Records>
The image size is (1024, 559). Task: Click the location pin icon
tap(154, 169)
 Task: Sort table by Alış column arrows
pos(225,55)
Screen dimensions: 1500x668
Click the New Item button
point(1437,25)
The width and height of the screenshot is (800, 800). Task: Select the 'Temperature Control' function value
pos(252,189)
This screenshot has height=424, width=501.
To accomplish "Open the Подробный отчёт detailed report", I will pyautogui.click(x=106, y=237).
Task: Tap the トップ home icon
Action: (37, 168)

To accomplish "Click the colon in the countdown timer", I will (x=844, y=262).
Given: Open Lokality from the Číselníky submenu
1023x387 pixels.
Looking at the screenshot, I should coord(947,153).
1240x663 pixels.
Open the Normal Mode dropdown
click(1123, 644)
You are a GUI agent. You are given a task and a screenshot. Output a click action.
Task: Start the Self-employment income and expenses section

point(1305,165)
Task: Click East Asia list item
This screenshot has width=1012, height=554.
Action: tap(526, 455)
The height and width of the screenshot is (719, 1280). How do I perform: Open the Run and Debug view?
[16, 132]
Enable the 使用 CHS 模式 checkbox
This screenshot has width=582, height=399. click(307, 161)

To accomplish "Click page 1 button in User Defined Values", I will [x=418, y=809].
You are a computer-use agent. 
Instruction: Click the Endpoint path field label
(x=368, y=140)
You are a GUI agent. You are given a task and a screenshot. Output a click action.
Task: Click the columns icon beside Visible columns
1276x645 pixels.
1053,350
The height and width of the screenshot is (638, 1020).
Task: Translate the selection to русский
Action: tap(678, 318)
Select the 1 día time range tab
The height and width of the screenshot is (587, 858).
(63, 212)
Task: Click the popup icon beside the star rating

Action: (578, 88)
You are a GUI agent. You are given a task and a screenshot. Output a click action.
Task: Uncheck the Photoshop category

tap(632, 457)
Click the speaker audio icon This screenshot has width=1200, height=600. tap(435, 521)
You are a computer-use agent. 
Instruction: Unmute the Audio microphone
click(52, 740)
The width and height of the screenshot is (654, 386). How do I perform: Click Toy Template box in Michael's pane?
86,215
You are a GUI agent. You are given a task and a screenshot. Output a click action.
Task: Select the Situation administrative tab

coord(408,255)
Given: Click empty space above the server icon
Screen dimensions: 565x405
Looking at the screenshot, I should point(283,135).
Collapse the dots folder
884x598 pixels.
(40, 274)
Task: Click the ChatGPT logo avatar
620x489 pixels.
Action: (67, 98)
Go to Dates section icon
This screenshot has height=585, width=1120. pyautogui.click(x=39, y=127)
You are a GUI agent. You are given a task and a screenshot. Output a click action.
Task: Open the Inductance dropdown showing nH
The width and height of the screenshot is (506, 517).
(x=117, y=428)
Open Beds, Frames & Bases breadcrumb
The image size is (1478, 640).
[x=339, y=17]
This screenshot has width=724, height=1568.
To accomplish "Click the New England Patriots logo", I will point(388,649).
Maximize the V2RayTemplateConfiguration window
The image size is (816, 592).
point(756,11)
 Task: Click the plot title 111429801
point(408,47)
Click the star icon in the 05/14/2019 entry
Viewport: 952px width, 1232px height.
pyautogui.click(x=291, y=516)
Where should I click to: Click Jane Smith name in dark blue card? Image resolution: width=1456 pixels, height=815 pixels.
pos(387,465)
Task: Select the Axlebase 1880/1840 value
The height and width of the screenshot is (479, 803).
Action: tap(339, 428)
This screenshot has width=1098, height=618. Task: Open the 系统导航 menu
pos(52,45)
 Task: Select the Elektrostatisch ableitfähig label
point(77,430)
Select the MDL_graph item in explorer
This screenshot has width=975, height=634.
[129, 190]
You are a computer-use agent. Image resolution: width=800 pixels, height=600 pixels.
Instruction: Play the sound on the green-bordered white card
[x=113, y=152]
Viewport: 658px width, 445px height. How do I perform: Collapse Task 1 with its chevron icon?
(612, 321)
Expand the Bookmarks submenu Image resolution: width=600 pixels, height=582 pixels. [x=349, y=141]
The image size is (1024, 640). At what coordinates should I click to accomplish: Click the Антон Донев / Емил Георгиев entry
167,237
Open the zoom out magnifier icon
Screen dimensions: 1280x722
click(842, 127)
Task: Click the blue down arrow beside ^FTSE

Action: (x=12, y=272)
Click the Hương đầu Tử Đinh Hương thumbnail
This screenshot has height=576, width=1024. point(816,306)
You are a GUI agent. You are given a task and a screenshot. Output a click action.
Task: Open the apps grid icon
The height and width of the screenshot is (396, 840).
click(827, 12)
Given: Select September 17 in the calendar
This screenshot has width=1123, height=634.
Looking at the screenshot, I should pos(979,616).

What you should do> The full listing must come back exactly as given.

Written solution>
The image size is (1024, 559). Task: Click the location pin icon
tap(154, 169)
 Task: Sort table by Alış column arrows
pos(225,55)
Screen dimensions: 1500x668
Click the New Item button
point(1437,25)
The width and height of the screenshot is (800, 800). Task: Select the 'Temperature Control' function value
pos(252,189)
This screenshot has height=424, width=501.
To accomplish "Open the Подробный отчёт detailed report", I will pyautogui.click(x=106, y=237).
Task: Tap the トップ home icon
Action: (37, 168)

To accomplish "Click the colon in the countdown timer", I will (x=844, y=262).
Given: Open Lokality from the Číselníky submenu
1023x387 pixels.
Looking at the screenshot, I should coord(947,153).
1240x663 pixels.
Open the Normal Mode dropdown
click(1123, 644)
You are a GUI agent. You are given a task and a screenshot. Output a click action.
Task: Start the Self-employment income and expenses section

point(1305,165)
Task: Click East Asia list item
This screenshot has width=1012, height=554.
Action: tap(526, 455)
The height and width of the screenshot is (719, 1280). How do I perform: Open the Run and Debug view?
[16, 132]
Enable the 使用 CHS 模式 checkbox
This screenshot has width=582, height=399. click(307, 161)

To accomplish "Click page 1 button in User Defined Values", I will [x=418, y=809].
You are a computer-use agent. 
Instruction: Click the Endpoint path field label
(x=368, y=140)
You are a GUI agent. You are given a task and a screenshot. Output a click action.
Task: Click the columns icon beside Visible columns
1276x645 pixels.
1053,350
The height and width of the screenshot is (638, 1020).
Task: Translate the selection to русский
Action: tap(678, 318)
Select the 1 día time range tab
The height and width of the screenshot is (587, 858).
(63, 212)
Task: Click the popup icon beside the star rating

Action: (578, 88)
You are a GUI agent. You are given a task and a screenshot. Output a click action.
Task: Uncheck the Photoshop category

tap(632, 457)
Click the speaker audio icon This screenshot has width=1200, height=600. tap(435, 521)
You are a computer-use agent. 
Instruction: Unmute the Audio microphone
click(52, 740)
The width and height of the screenshot is (654, 386). How do I perform: Click Toy Template box in Michael's pane?
86,215
You are a GUI agent. You are given a task and a screenshot. Output a click action.
Task: Select the Situation administrative tab

coord(408,255)
Given: Click empty space above the server icon
Screen dimensions: 565x405
Looking at the screenshot, I should point(283,135).
Collapse the dots folder
884x598 pixels.
(40, 274)
Task: Click the ChatGPT logo avatar
620x489 pixels.
Action: (67, 98)
Go to Dates section icon
This screenshot has height=585, width=1120. pyautogui.click(x=39, y=127)
You are a GUI agent. You are given a task and a screenshot. Output a click action.
Task: Open the Inductance dropdown showing nH
The width and height of the screenshot is (506, 517).
(x=117, y=428)
Open Beds, Frames & Bases breadcrumb
The image size is (1478, 640).
[x=339, y=17]
This screenshot has width=724, height=1568.
To accomplish "Click the New England Patriots logo", I will point(388,649).
Maximize the V2RayTemplateConfiguration window
The image size is (816, 592).
point(756,11)
 Task: Click the plot title 111429801
point(408,47)
Click the star icon in the 05/14/2019 entry
Viewport: 952px width, 1232px height.
pyautogui.click(x=291, y=516)
Where should I click to: Click Jane Smith name in dark blue card? Image resolution: width=1456 pixels, height=815 pixels.
pos(387,465)
Task: Select the Axlebase 1880/1840 value
The height and width of the screenshot is (479, 803).
Action: tap(339, 428)
This screenshot has width=1098, height=618. Task: Open the 系统导航 menu
pos(52,45)
 Task: Select the Elektrostatisch ableitfähig label
point(77,430)
Select the MDL_graph item in explorer
This screenshot has width=975, height=634.
[129, 190]
You are a computer-use agent. Image resolution: width=800 pixels, height=600 pixels.
Instruction: Play the sound on the green-bordered white card
[x=113, y=152]
Viewport: 658px width, 445px height. How do I perform: Collapse Task 1 with its chevron icon?
(612, 321)
Expand the Bookmarks submenu Image resolution: width=600 pixels, height=582 pixels. [x=349, y=141]
The image size is (1024, 640). At what coordinates should I click to accomplish: Click the Антон Донев / Емил Георгиев entry
167,237
Open the zoom out magnifier icon
Screen dimensions: 1280x722
click(842, 127)
Task: Click the blue down arrow beside ^FTSE

Action: (x=12, y=272)
Click the Hương đầu Tử Đinh Hương thumbnail
This screenshot has height=576, width=1024. point(816,306)
You are a GUI agent. You are given a task and a screenshot. Output a click action.
Task: Open the apps grid icon
The height and width of the screenshot is (396, 840).
click(827, 12)
Given: Select September 17 in the calendar
This screenshot has width=1123, height=634.
Looking at the screenshot, I should pos(979,616).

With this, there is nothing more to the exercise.